Top of EXTRACTED ENTRIES
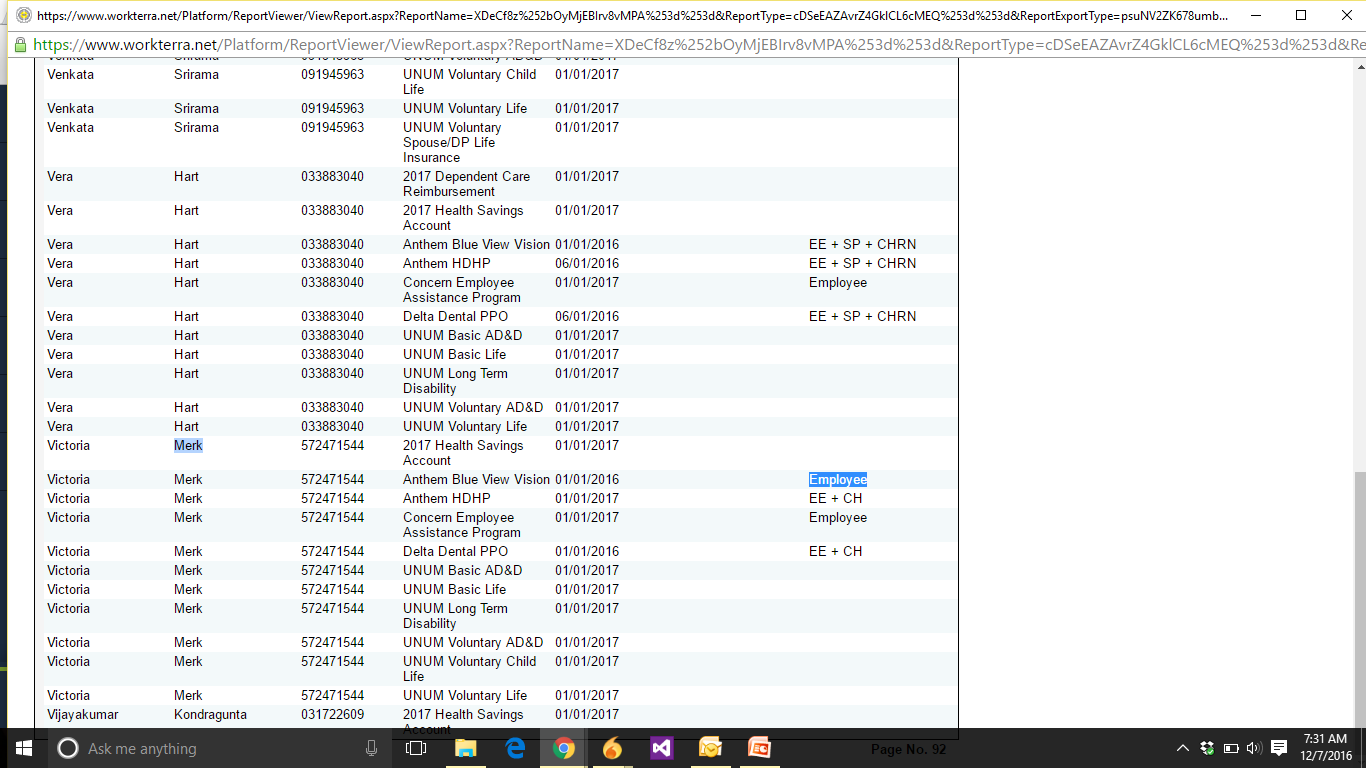Click the volume speaker tray icon
Screen dimensions: 1366x768
(1254, 748)
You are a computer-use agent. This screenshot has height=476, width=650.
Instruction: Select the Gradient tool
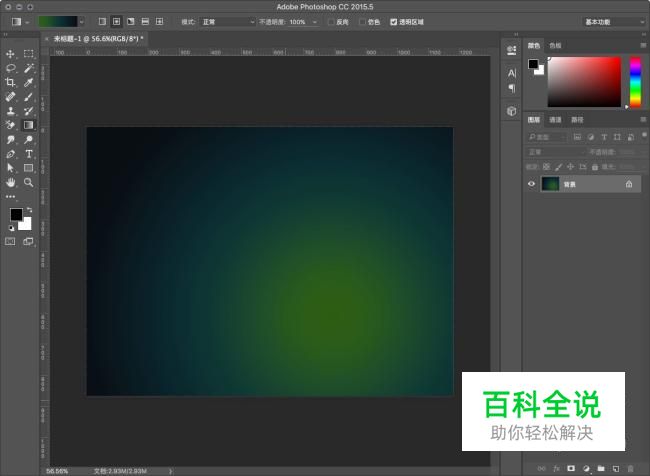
Bottom of EXTRACTED ENTRIES
[EXERCISE REQUIREMENTS]
Give back exactly the lines from the one that contains "You are a computer-use" to the final line of the data above, both included, with all pictures removed.

[RESPONSE BELOW]
You are a computer-use agent. This screenshot has height=476, width=650.
Instruction: Select the Gradient tool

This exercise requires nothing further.